When asked what he considered sinful, he mentioned homosexuality, bestiality, and promiscuity. Then he quoted from Corinthians that “…the adulterers, the idolaters, the male prostitutes, the homosexual offenders, the greedy, the drunkards, the slanderers, the swindlers. …Won’t inherit the Kingdom of God.”
We must ask why A&E was bothered that Robertson condemned homosexuality, but not everything else? Is it okay that he thinks bestiality, greed, promiscuity, drunkenness, slander, and swindling is wrong?
Is A&E’s problem that there are still Americans who believe there is something called sin? Or is their problem that Robertson includes homosexuality among those behaviors that are considered sinful?
Really, we should understand A&E’s dismissal of Robertson for what it is – the latest episode of left-wing tyranny in America, aimed to undermine the legitimacy of religion and Christianity and to render the speech and religious freedom protections of the First Amendment meaningless.

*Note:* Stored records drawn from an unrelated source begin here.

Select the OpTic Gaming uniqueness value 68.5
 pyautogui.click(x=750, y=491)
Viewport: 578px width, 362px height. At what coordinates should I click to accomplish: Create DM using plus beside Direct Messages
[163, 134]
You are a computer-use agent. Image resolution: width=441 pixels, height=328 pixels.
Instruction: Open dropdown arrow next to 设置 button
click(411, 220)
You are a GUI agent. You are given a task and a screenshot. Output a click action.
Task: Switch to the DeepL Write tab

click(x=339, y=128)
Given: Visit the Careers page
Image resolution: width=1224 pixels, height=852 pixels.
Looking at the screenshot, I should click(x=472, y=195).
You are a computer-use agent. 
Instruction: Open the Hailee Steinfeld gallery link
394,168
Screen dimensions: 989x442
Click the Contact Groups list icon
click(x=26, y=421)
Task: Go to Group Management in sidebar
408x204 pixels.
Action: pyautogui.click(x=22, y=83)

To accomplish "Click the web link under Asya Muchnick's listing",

Here’s how my Webster’s dictionary defines sin: “The breaking of religious law or a moral principle, especially through a willful act.”

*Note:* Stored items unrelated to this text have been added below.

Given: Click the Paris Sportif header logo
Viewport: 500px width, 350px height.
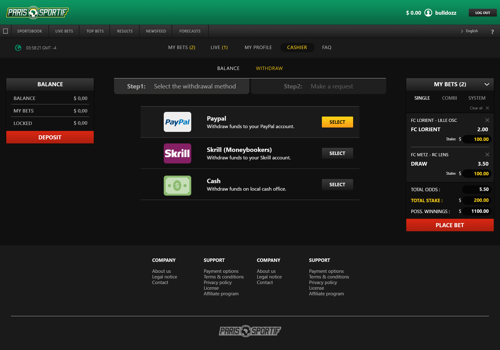Looking at the screenshot, I should click(38, 13).
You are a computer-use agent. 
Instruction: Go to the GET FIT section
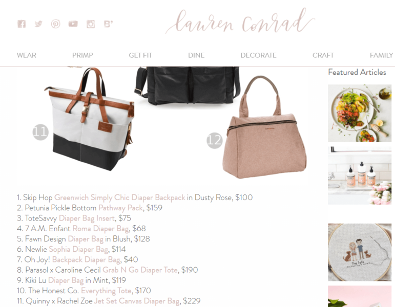coord(140,55)
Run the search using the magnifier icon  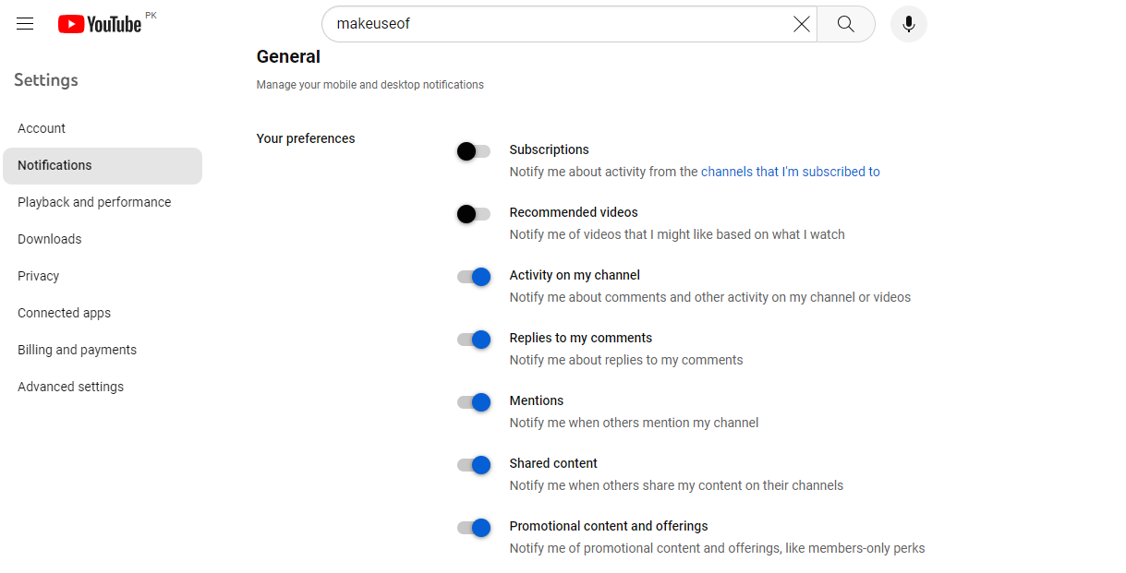click(845, 24)
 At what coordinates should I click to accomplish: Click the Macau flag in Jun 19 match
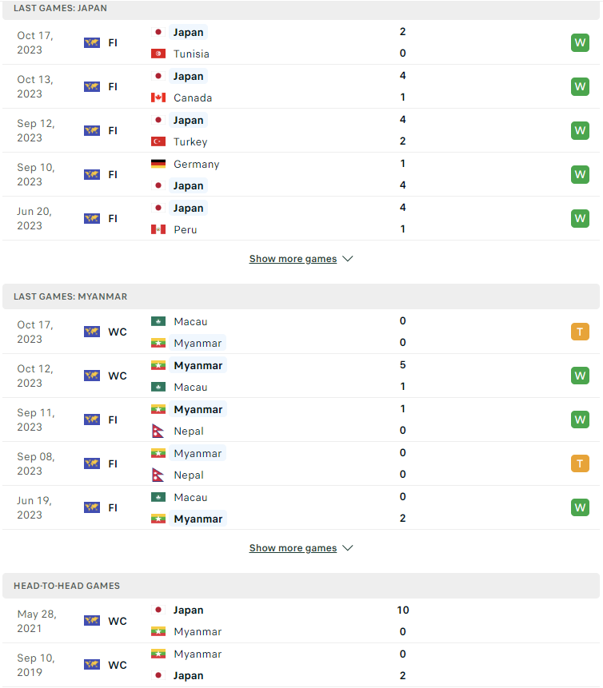click(x=158, y=497)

Christians don’t decide what sin is. The Bible does. Christians accept the Bible.
An individual speaking on behalf of homosexual activist organization GLAAD said he was “shocked” that Robertson “compared homosexuality to bestiality.”
But Robertson did not “compare” them. He simply noted behaviors that the Bible says are sinful.

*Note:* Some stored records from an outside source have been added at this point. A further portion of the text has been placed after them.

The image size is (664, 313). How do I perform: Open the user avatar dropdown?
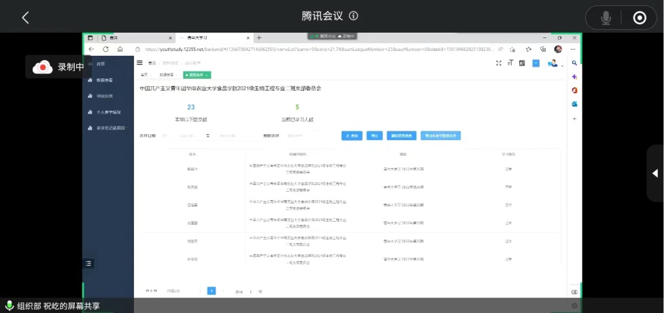pos(554,63)
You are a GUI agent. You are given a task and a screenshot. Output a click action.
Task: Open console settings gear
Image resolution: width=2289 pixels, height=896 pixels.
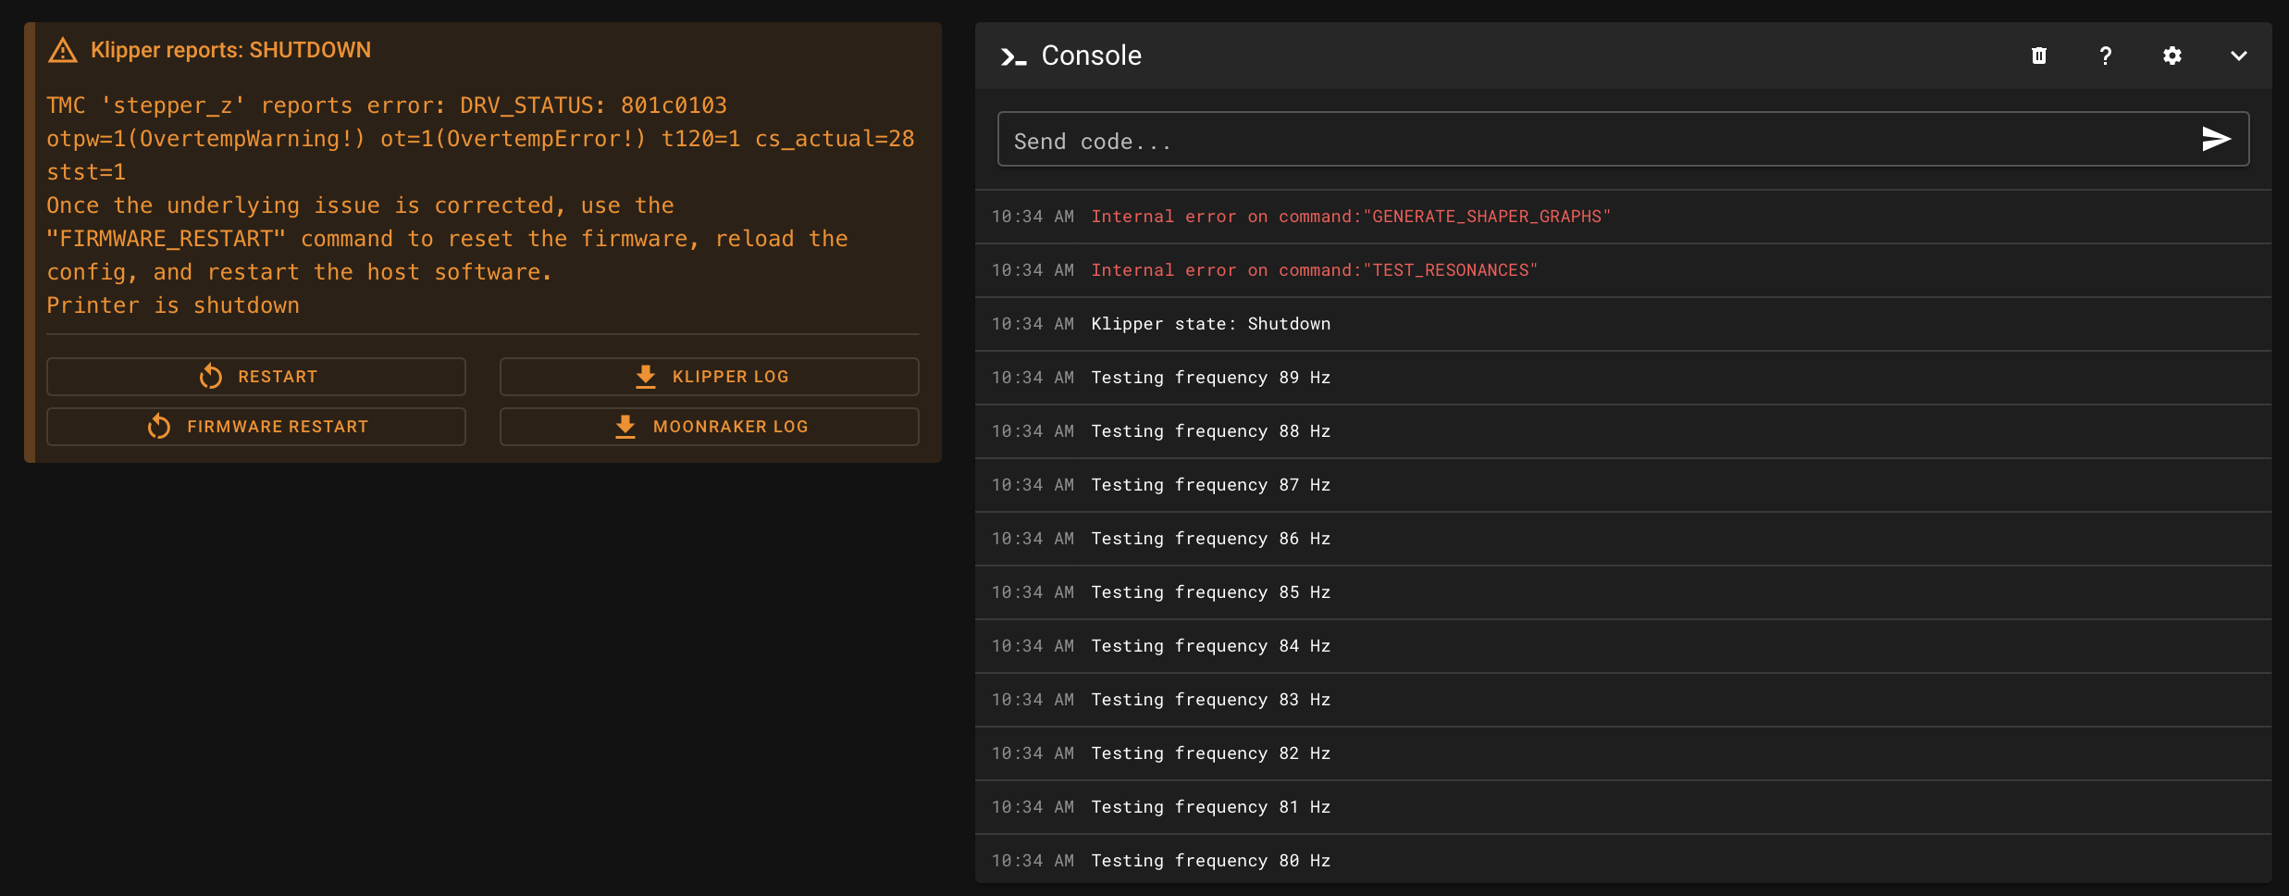pyautogui.click(x=2171, y=56)
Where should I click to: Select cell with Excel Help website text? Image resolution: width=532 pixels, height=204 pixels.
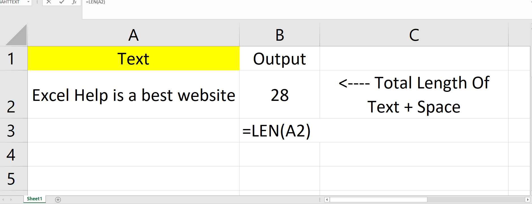coord(133,95)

It happens that the prohibition on bestiality appears in the Book of Leviticus in the verse directly following the verse prohibiting homosexual behavior.
Understanding Robertson is not hard. He is a Christian man who accepts the prohibitions which the Bible calls sin.
Understanding this gay spokesperson is a bigger challenge. He wants us to reject one Biblical prohibition – homosexuality – while accepting the Biblical prohibition on bestiality. Why?
If homosexuality is okay, why isn’t bestiality? Surely there are some who like it and would like their behavior legitimized. Why not?
So, again, we should be clear that the real attack is on Christians who take the Bible seriously. The real agenda is the de-legitimization of religion and casting our sense of right and wrong into the business of politics.
It’s pretty astonishing what is viewed as normal and acceptable today as part of the alleged openness of our society.
President Clinton, a very popular former president, who commands hundreds of thousands of dollars for speaking appearances, educated a whole generation of young Americans about oral sex, when it became public knowledge what he was doing with a young intern in the Oval Office of the president of the United States.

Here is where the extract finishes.